The poet says ‘the grass is also like me’. How does she bring out this relationship in the second stanza?
Answer:
The poet says that just like the grass which gets repeatedly mowed down by the lawnmower as soon as it raises its head, she also is stifled and subdued whenever she tries to assert herself.
Question 2.
Explain the ironic ideas used by the poet in the last stanza. How do you analyze them?
Answer:
In the last stanza, the poet says that how like the cut grass becomes straw, the ‘ defeated or stifled women become the living dead and instead of the living, merely survive.
Question 3.
The poet has used some unusual words and phrases to evoke images in the reader’s mind for instance, ‘scorching sense of shame’. Such a poetic device is called imagery. Pick out such phrases from the poem.
Answer:
a. Raise its head
b. Mows it down
c. scorching defeat of their courage
d. grafted on to the earth
e. merely straw not grass.
Additional Examples of Figures of Speech:
Simile:
- Shivaji fought like a lion in the battle.

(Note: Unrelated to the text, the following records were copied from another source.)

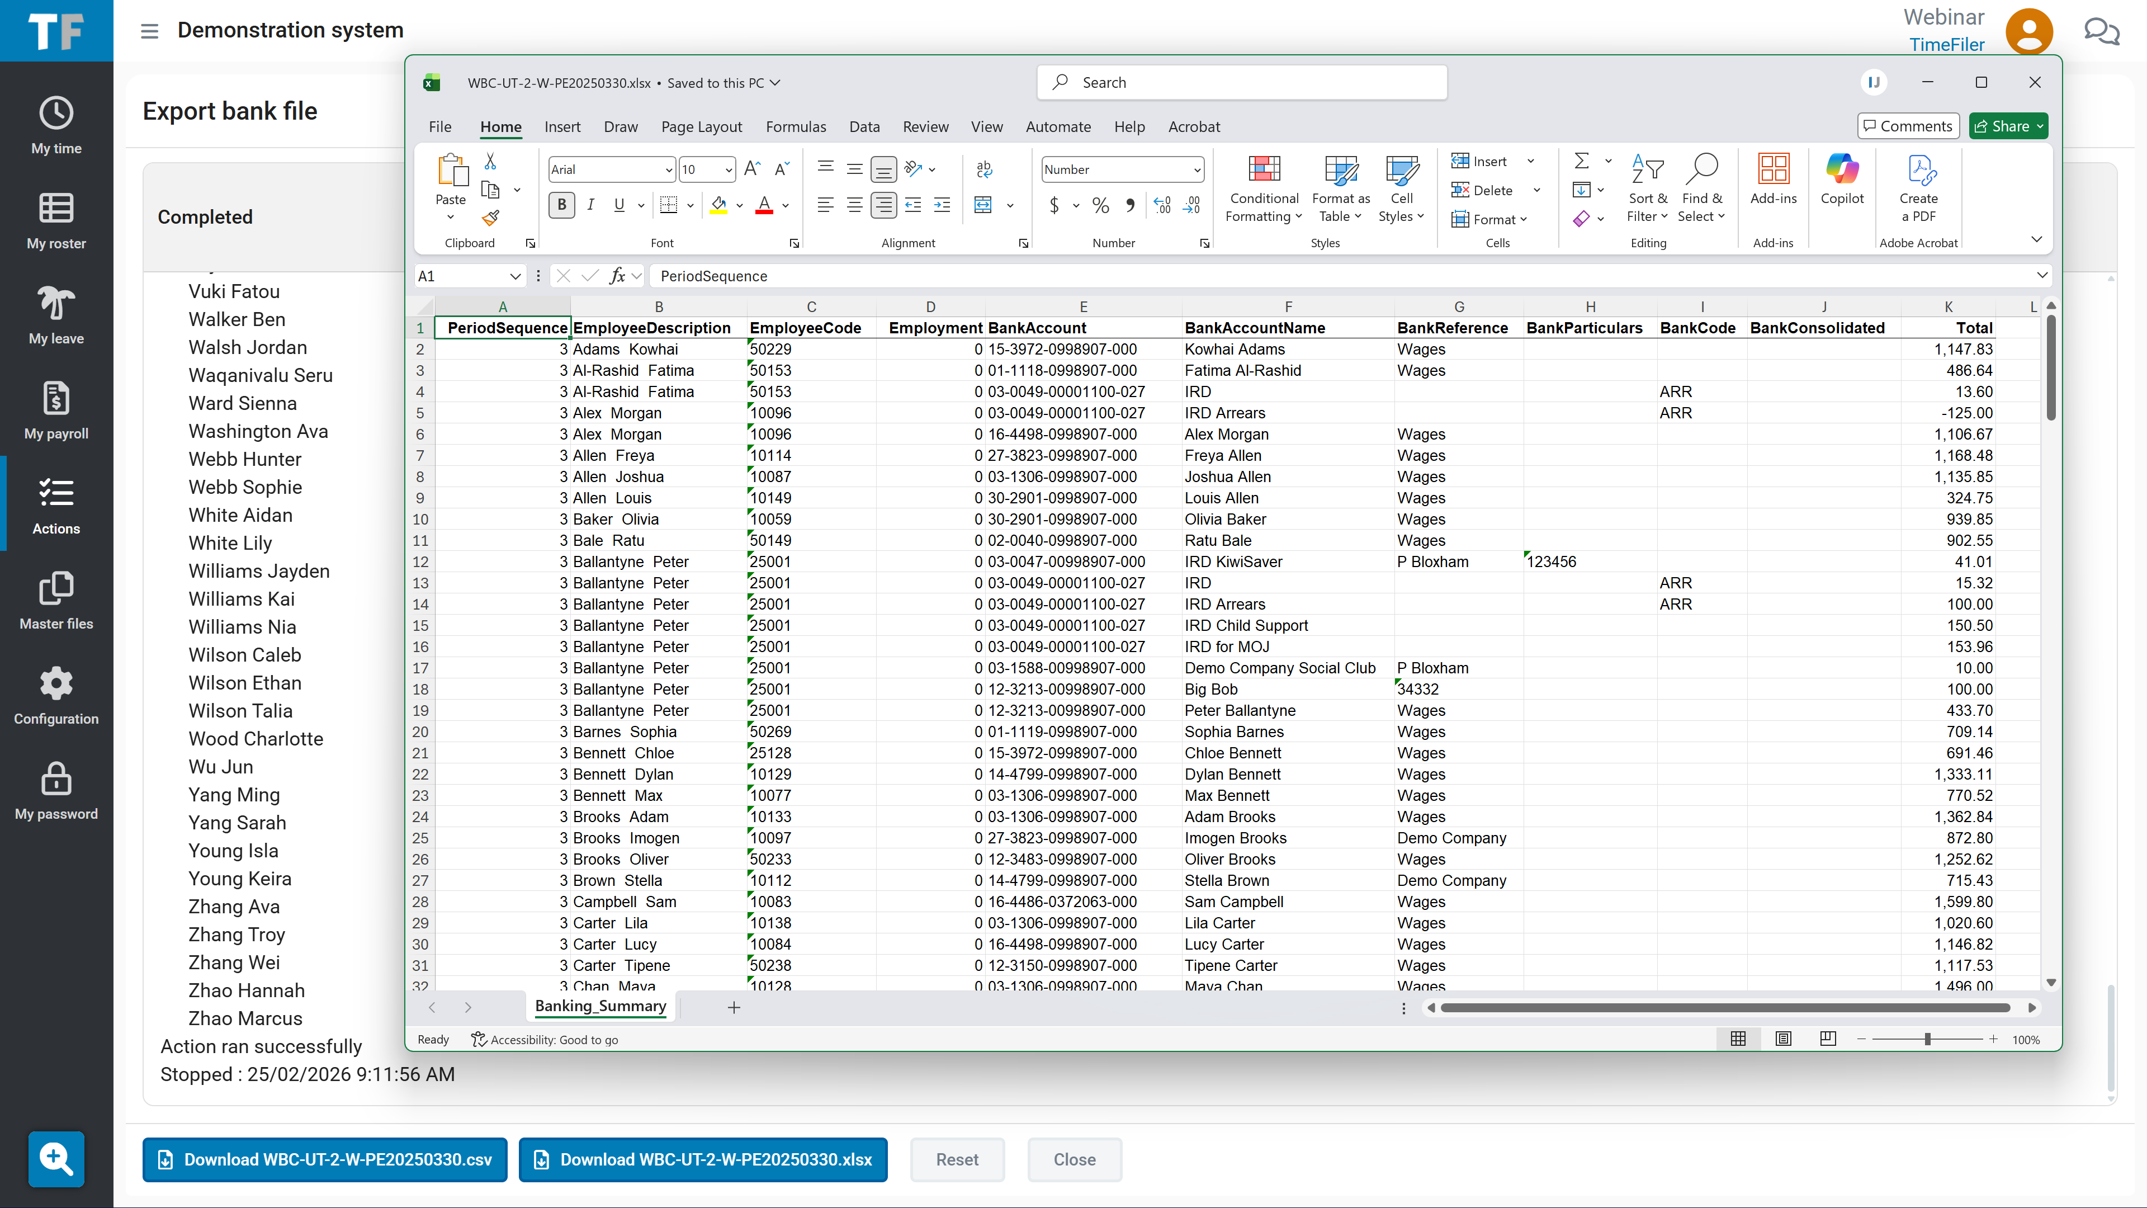
Task: Open the Formulas ribbon tab
Action: coord(796,127)
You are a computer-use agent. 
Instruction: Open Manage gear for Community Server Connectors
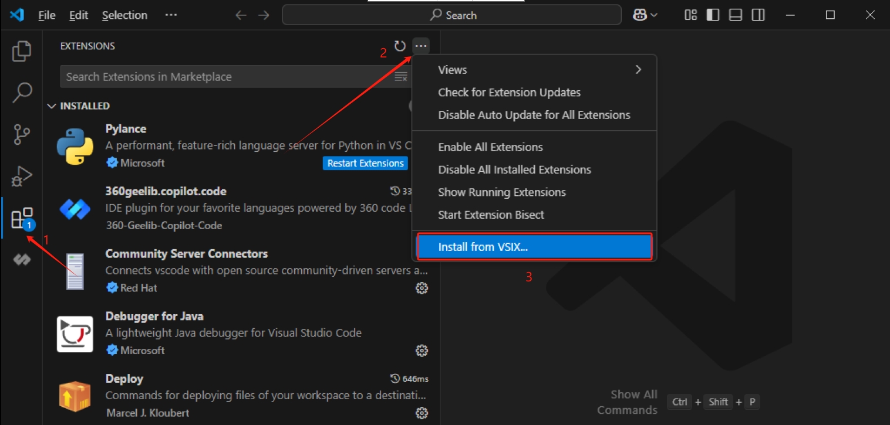point(422,288)
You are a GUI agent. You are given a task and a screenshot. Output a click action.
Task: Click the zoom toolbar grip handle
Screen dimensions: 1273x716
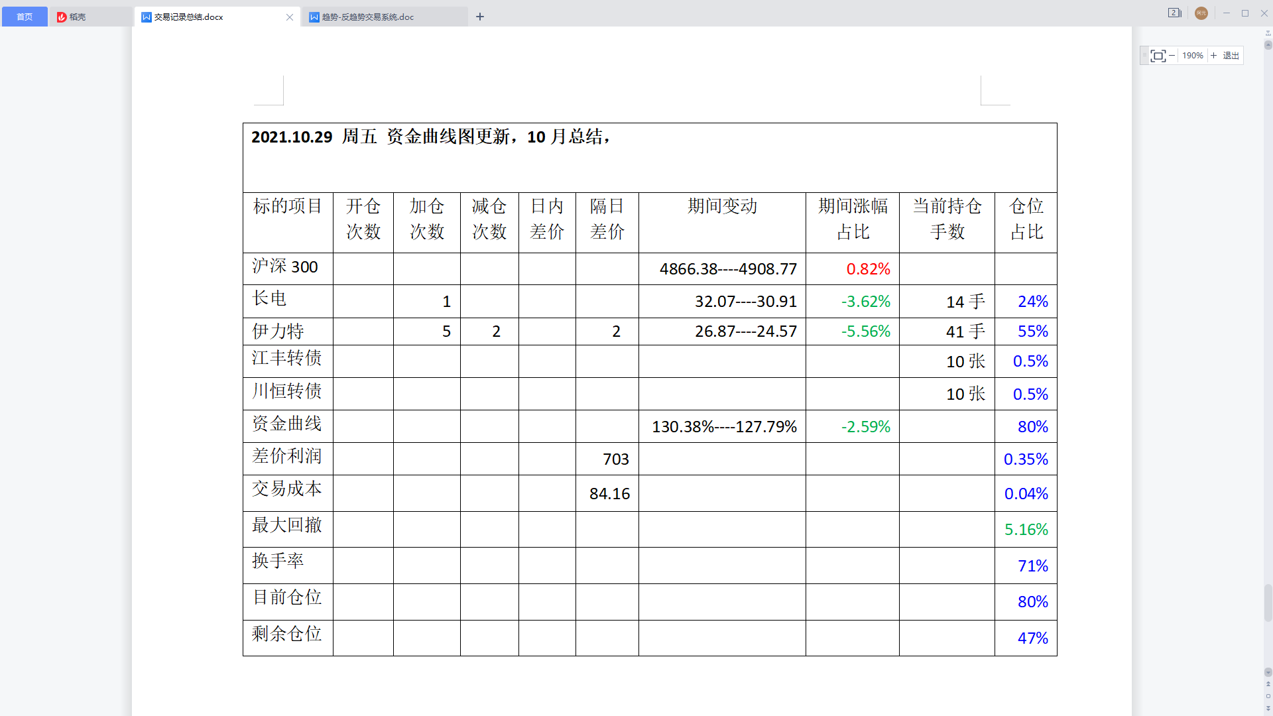tap(1145, 56)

- The child is as beautiful as a rose.
- His cruel words pierced her heart as a javelin.
- Tears, like dewdrops, rolled down her eyes.
- Continuous as stars that shine and twinkle they stretched in never-ending line.
Metaphor:
- Camel is the ship of the desert.
- Youth are the salt of the nation.
- Anika is the mermaid of our school.
- The teacher solved the Himalayan trembles of his disciple.
- The massacre ignited the volcanic minds of the Indians.
Personification:
- The daffodils were singing and dancing in the field.
- The sun smiled benevolently at the Earth.
- The bite of the winter wind is sharp.
- Autumn the season of mist and mellow fruitfulness is the close bosom-friend of the suit.
- A tree does not die with one hacking.
A Dream of Flight by Kishwar Naheed About the poet:
Kishwar Naheed was born in Bulandshahar, Uttar Pradesh, India in 1940. She is one of the best-known women poets of Pakistan. She wrote gazals, for children and for the daily newspaper ‘Jang’. Her poems have been translated into English and Spanish. Her well-known poem ‘We, sinful women’ was translated and edited by Rukhsana Ahmad, published in London by ‘the Women’s Press in 1991.
She held the position of Director-General of the Pakistan National Council of Arts before her retirement. She is the founder of an organization named Hawwa (Eve) whose goal is to help women without an independent income, to become financially independent through cottage industries and selling handicrafts.
A Dream of Flight Summary in English
It is a metaphorical poem in which the poet compares herself with grass which tries to unfurl from the ground and grow. But it gets soaked by water or scorched by the sun and cannot grow. In the same manner, a woman’s freedom is stifled by men and is not allowed to blossom. The poet says that despite being soaked or scorched if the grass continues to grow, it soon gets mowed down by the lawnmower.
Men, in the same manner, try to push women down and keep them under their feet. But the desire to lead a free life does not die either in the grass or in the women. Just like grass being mowed down and grafted on to the earth as straws to be trampled upon, women’s freedom is also chopped off and is left to lead a life of submission. Thus, the poet feels that there is no difference between a woman and a blade of grass.
Glossary:
- scorching: burning
- emotions: intense feelings of love, fear or anger.
- level: to make flat or smooth
- obsessed: mind completely filled with thoughts of one particular thing.